AUFGABE:
Schreib die Zeilen des Materials von der Zeile mit „Where should I click to: Click the label“ bis einschließlich der Zeile mit „tap(1560, 231)“ noch einmal ab und ersetze darin „Mark“ durch „Select“. Alles Übrige bleibt unverändert.

GEZEIGTE DATEN:
------

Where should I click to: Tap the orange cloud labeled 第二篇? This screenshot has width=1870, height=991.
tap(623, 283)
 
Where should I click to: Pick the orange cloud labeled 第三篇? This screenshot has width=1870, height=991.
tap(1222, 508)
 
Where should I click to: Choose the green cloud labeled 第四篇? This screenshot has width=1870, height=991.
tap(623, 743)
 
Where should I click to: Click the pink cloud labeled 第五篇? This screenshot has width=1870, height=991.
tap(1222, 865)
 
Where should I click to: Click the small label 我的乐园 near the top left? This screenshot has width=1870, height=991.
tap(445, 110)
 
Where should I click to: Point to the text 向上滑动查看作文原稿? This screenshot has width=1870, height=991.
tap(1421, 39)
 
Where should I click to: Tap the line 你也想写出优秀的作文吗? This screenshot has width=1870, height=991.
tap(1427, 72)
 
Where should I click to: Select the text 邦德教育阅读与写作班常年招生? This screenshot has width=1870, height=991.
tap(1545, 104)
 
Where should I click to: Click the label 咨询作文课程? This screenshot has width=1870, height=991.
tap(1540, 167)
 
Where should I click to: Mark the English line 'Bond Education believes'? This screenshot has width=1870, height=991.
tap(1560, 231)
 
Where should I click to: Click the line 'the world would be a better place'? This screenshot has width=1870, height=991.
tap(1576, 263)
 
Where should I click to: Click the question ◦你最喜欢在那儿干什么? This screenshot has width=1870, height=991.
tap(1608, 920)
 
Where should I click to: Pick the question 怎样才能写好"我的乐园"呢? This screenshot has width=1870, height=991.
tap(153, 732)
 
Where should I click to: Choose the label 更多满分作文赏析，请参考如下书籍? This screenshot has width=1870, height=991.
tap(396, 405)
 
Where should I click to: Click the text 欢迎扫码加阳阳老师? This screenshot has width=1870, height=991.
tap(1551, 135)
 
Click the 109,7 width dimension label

------

LÖSUNG:
Where should I click to: Click the label 咨询作文课程? This screenshot has width=1870, height=991.
tap(1540, 167)
 
Where should I click to: Select the English line 'Bond Education believes'? This screenshot has width=1870, height=991.
tap(1560, 231)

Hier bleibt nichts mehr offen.